To assess the effectiveness of this hedge, we can compare the DV01 (dollar value of a basis point) of the swaption to the DV01 of the hedging instrument.

Let’s assume:

**Swaption DV01 =**$50,000 per basis point**Forward swap DV01 =**$48,750 per basis point

**Hedge ratio** = $48,750 / $50,000 = 0.975 or 97.5%

This indicates that the hedge covers 97.5% of the swaption’s interest rate risk, which is quite effective.

### Math Behind the Hedge

The key mathematical concept here is that we’re approximating the American swaption’s behavior with a forward-starting swap.

The start date of this swap is determined by the fugit, and its notional is adjusted by the delta.

The expected cash flows of the swaption can be represented as:

**E[Swaption Cash Flows]**≈ Swap Cash Flows starting at Fugit * Delta

This approximation allows you to create a more accurate hedge than simply using the full tenor of the underlying swap.

### Benefits of Using Fugit

#### More accurate timing

Using fugit accounts for the expected early exercise of the American swaption, rather than assuming it will be held to maturity.

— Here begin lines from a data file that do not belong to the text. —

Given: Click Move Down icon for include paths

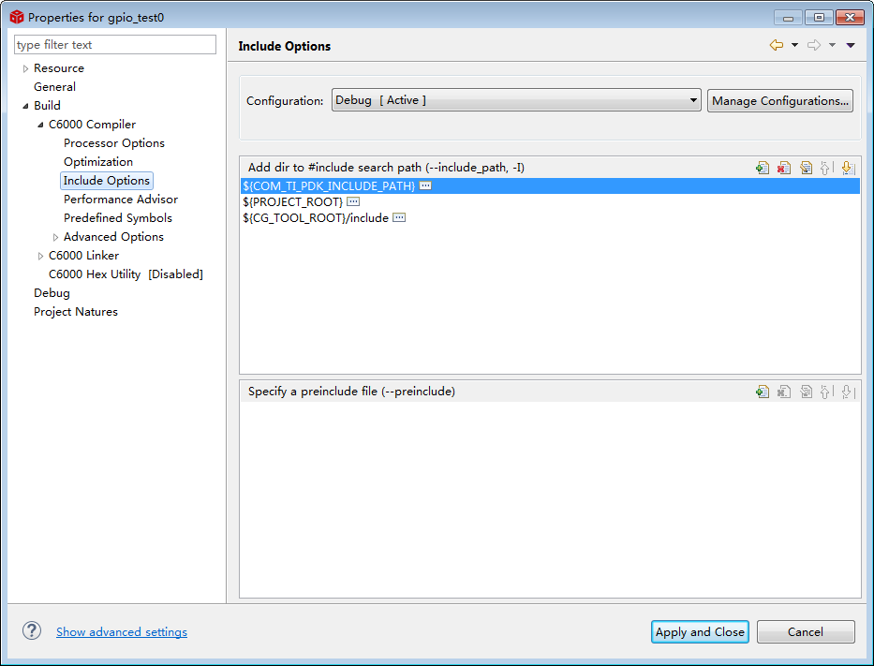Looking at the screenshot, I should click(848, 168).
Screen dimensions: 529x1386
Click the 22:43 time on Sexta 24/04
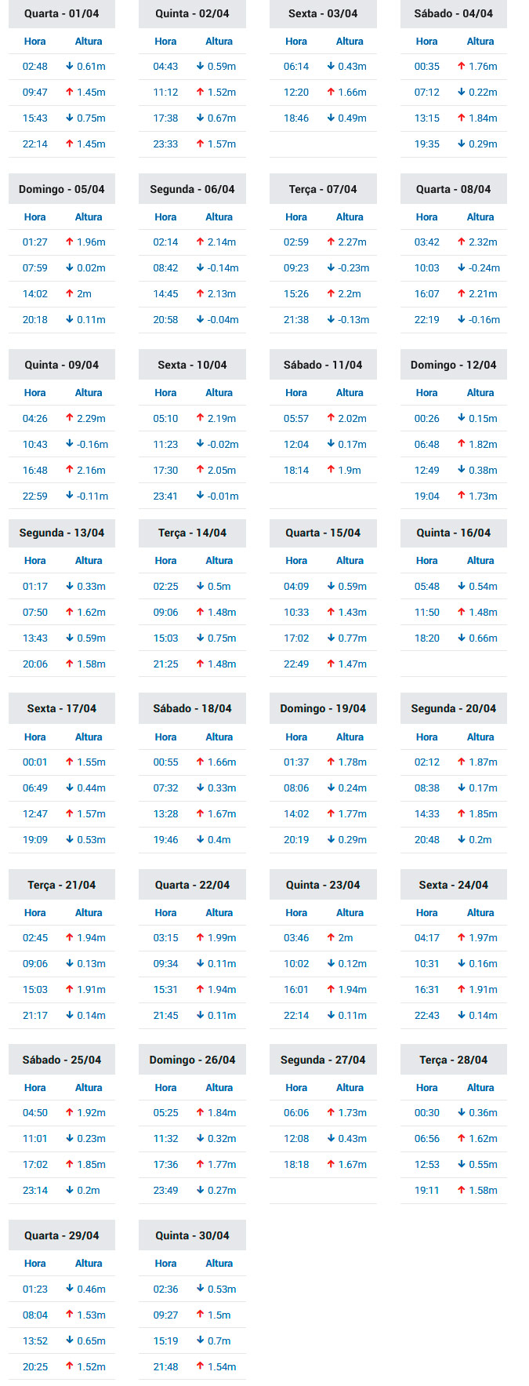(427, 1016)
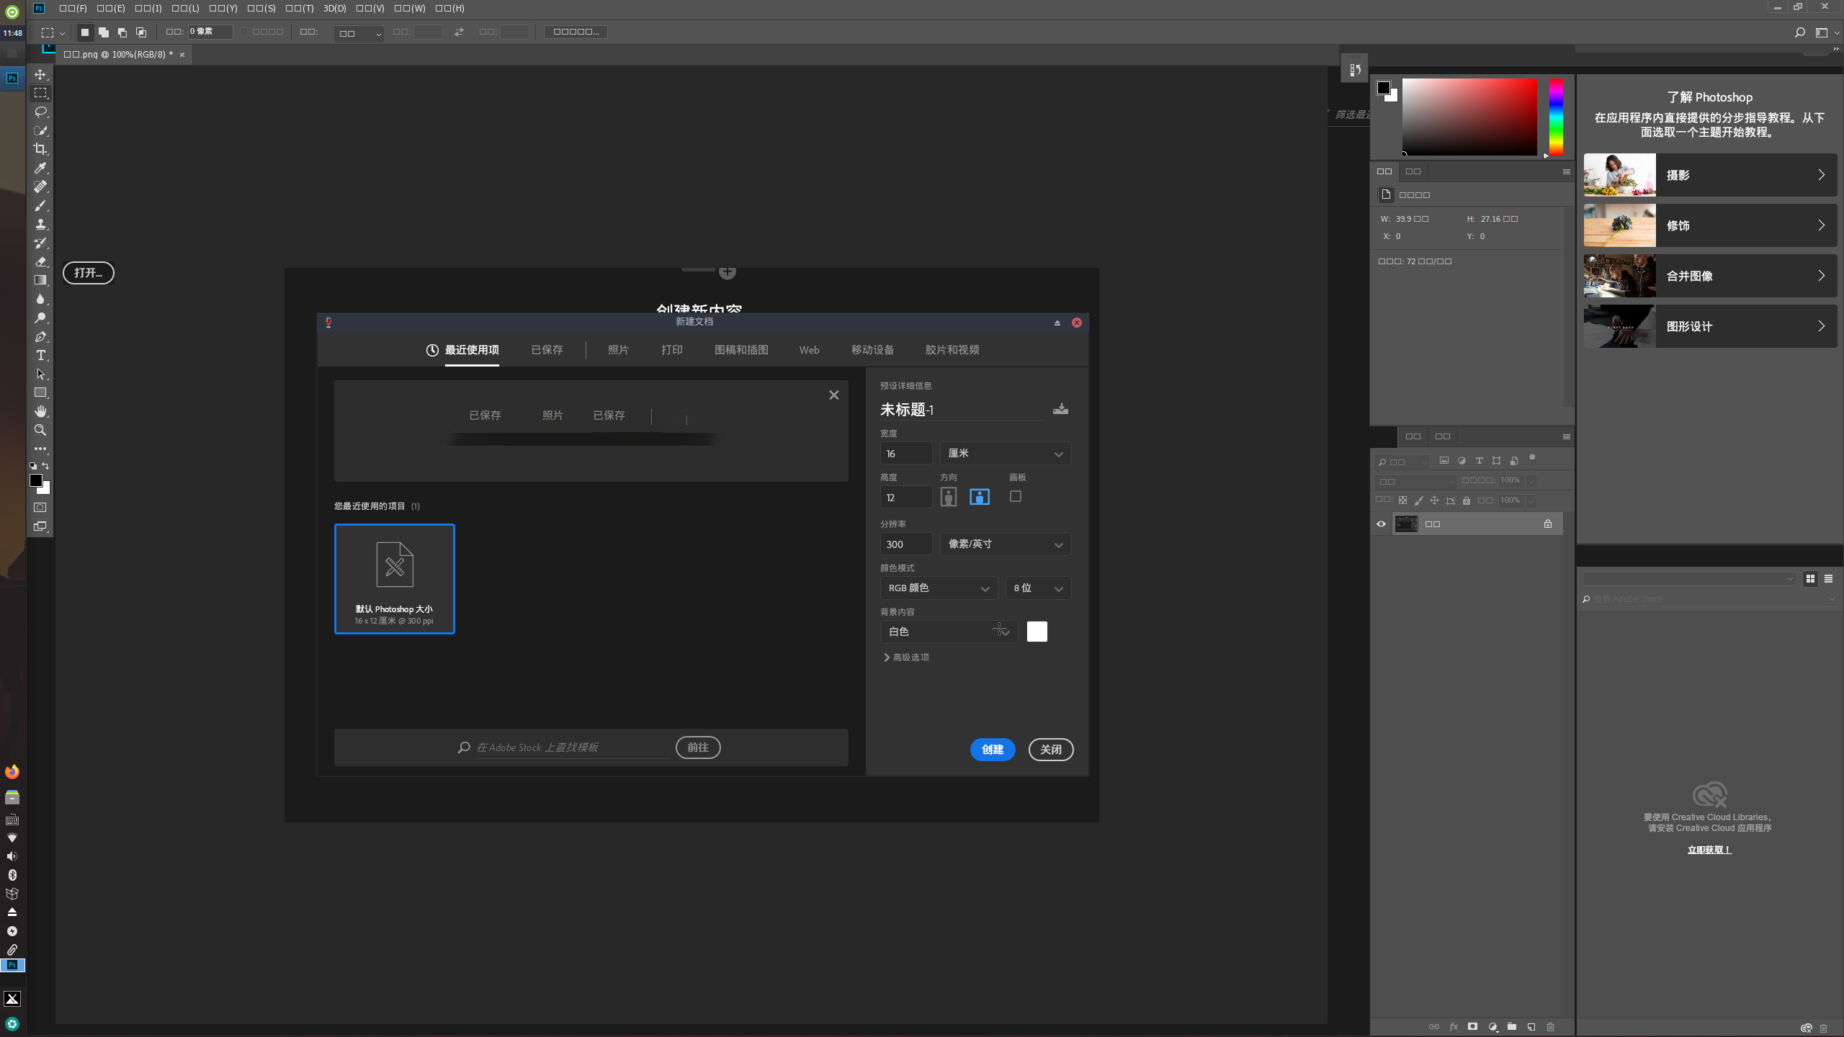Select the Eraser tool

click(x=40, y=261)
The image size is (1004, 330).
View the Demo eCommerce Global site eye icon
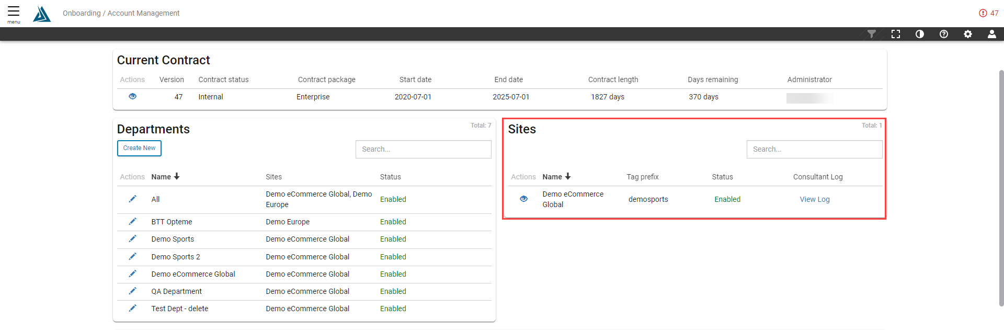523,199
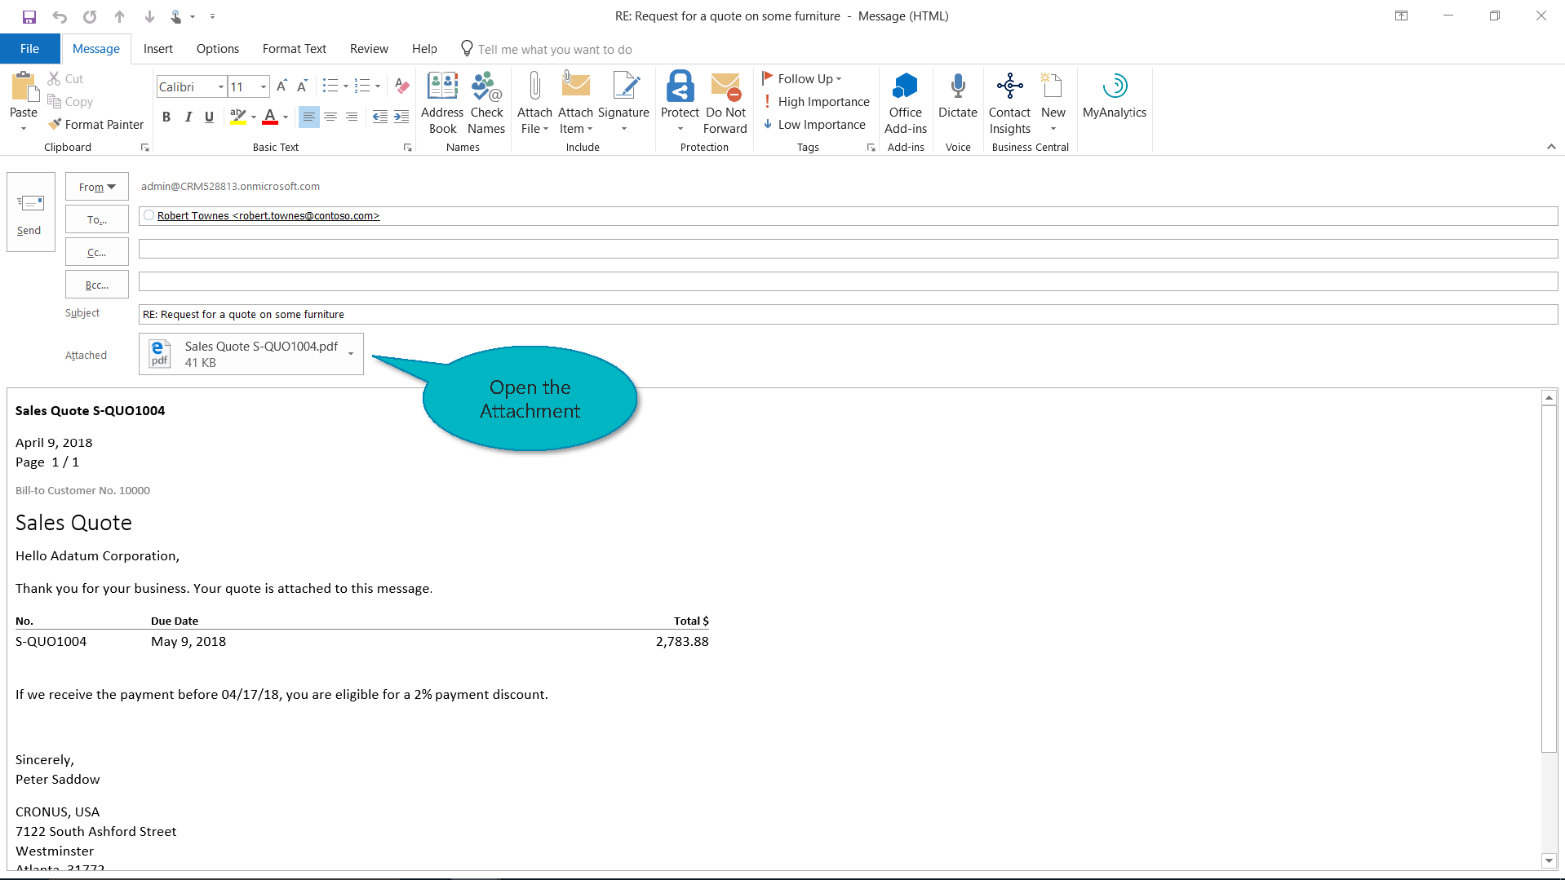Toggle High Importance tag
The height and width of the screenshot is (880, 1565).
(816, 102)
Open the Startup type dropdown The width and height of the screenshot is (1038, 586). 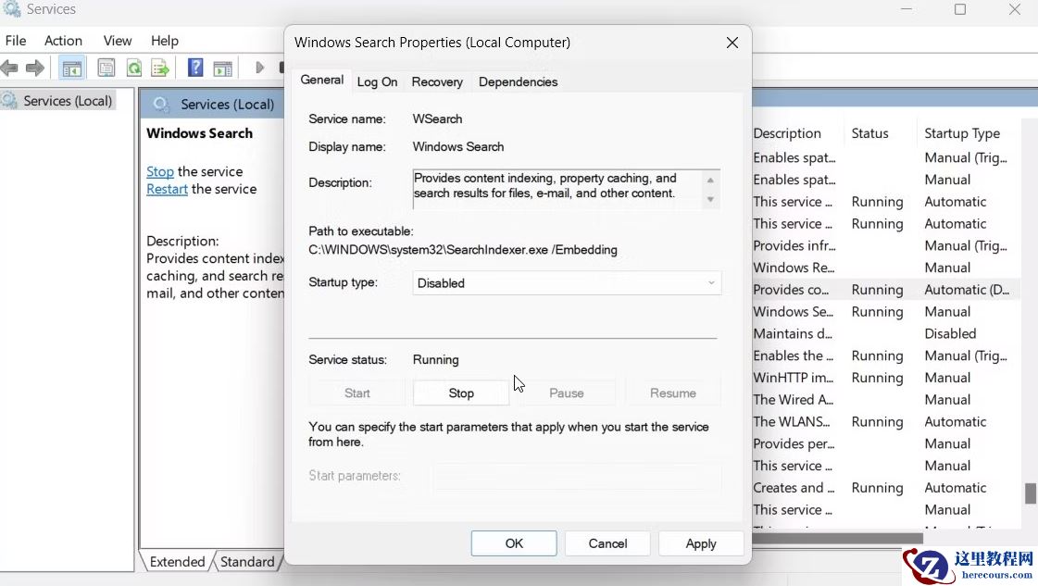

#### Improved hedge effectiveness

The fugit-based hedge more closely matches the swaption’s behavior, potentially reducing basis risk.

#### Capital efficiency

By hedging based on the expected exercise time rather than the full option tenor, you may be able to use capital more efficiently.

#### Better risk management

This approach provides a more nuanced understanding of the swaption’s risk profile, allowing for more precise risk management.

In practice, traders and risk managers would monitor and adjust this hedge as market conditions change – i.e., by recalculating fugit and delta as needed to maintain hedge effectiveness.

## Fugit Limitations & Considerations

### Model Dependency

Fugit calculations are highly dependent on the underlying model and assumptions.

Different models may produce varying results.

Careful interpretation and model risk management are required.

### Market Dynamics

Changes in market variables can affect the accuracy of fugit estimates.

Regular recalculation and monitoring are necessary to maintain effective risk management strategies.

### Behavioral Factors

Fugit assumes rational exercise behavior, which may not always align with actual trader/investor decisions.

Factors related to sentiment, transaction costs, and individual trader/investor constraints can lead to deviations from model predictions.

## Conclusion

Fugit helps understand the expected timing of option exercise, which can enable more sophisticated hedging strategies, improve risk assessment, and better inform trading decisions.

As with all financial models, use fugit in conjunction with other analytics and to maintain awareness of its limitations.

When applied judiciously, fugit can improve the understanding and management of options portfolios.

It can contribute to more effective risk control and potentially improve trading and investment outcomes.